Partnership for Rapid Elimination of Trachoma (PRET)

Research to Programs for Trachoma Elimination: Antibiotic Trial

Trachoma, an ocular infection caused by C. trachomatis, is the second leading infectious cause of blindness worldwide. Years of repeated infection with C. trachomatis cause the eyelid to scar and contract and ultimately to rotate inward such that the eyelashes rub against the eyeball and abrade the cornea (trichiasis). The World Health Organization (WHO) has endorsed a multi-faceted strategy to combat trachoma, which includes the use of antibiotic treatment to reduce the community pool of infection with C. trachomatis. The objective of this study is to conduct a randomized, community-based trial in three countries (Niger, Tanzania and The Gambia), representing different baseline endemicities, of alternative coverages and frequencies of administration of mass antibiotic treatment as well as to determine the cost-effectiveness of these different strategies from a program perspective.

Study Overview

• Status: Completed
• Conditions: Trachoma
• Intervention / Treatment: Drug: Azithromycin; Drug: Azithromycin

Detailed Description

A randomized, 2x2 factorial designed trial will be implemented in each of the three countries. Communities will be randomized to two different coverage targets (80%-89% versus ≥90%) for three years of mass treatment.

In The Gambia and Tanzania, communities will be further randomized to yearly mass treatment versus mass treatment at baseline followed by yearly mass treatment only if trachoma prevalence in sentinel children is greater than 5%. The communities will continue to be followed and treatment will resume if trachoma prevalence is found to be 20% or greater at the 12 or 18 month surveys.

In Niger, communities will be randomized to the different coverage levels for annual mass azithromycin distribution and further randomized to biannual treatment at the two coverage targets for children ages twelve or younger.

Cross-sectional rates of trachoma and infection will be determined by examining sentinel children, age five years or younger, randomly selected from each community based on a community census.
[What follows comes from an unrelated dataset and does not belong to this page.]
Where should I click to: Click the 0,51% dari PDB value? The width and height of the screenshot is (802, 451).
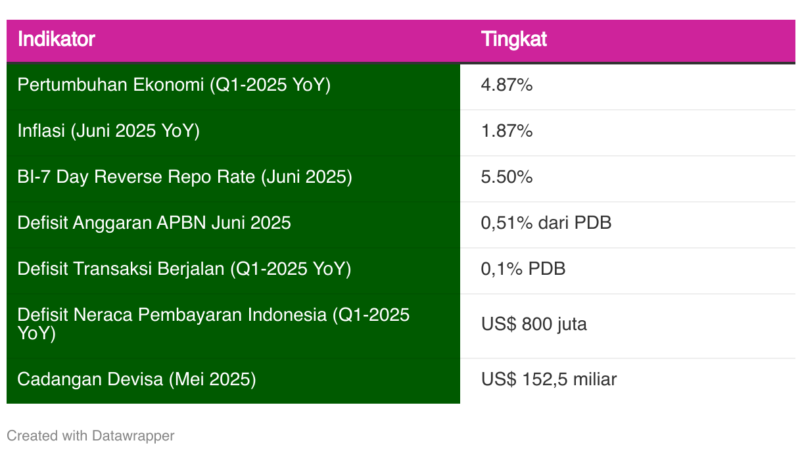[x=546, y=224]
The census will be updated each year, and villages will be monitored at baseline, 6, 12, 18, 24, 30, and 36 months for infection and clinical disease.

The three-year study is in accord with the WHO guidelines which recommend three years of annual mass treatment followed by a re-survey to determine need for further treatment. The investigators will evaluate the efficacy of guiding further mass treatment according to a laboratory test for Chlamydia or WHO guidelines. Where investigators estimate communities have infection rates less than 5% in sentinel children, or trachomatous inflammation (TF) ( rates less than 5%, the community will be "graduated" from further mass treatment and followed for up to three years to look for evidence of re-emergent infection and disease. If rates of infection are found to be 20% or more return at the 12 or 18 month survey, mass treatment will be re-initiated.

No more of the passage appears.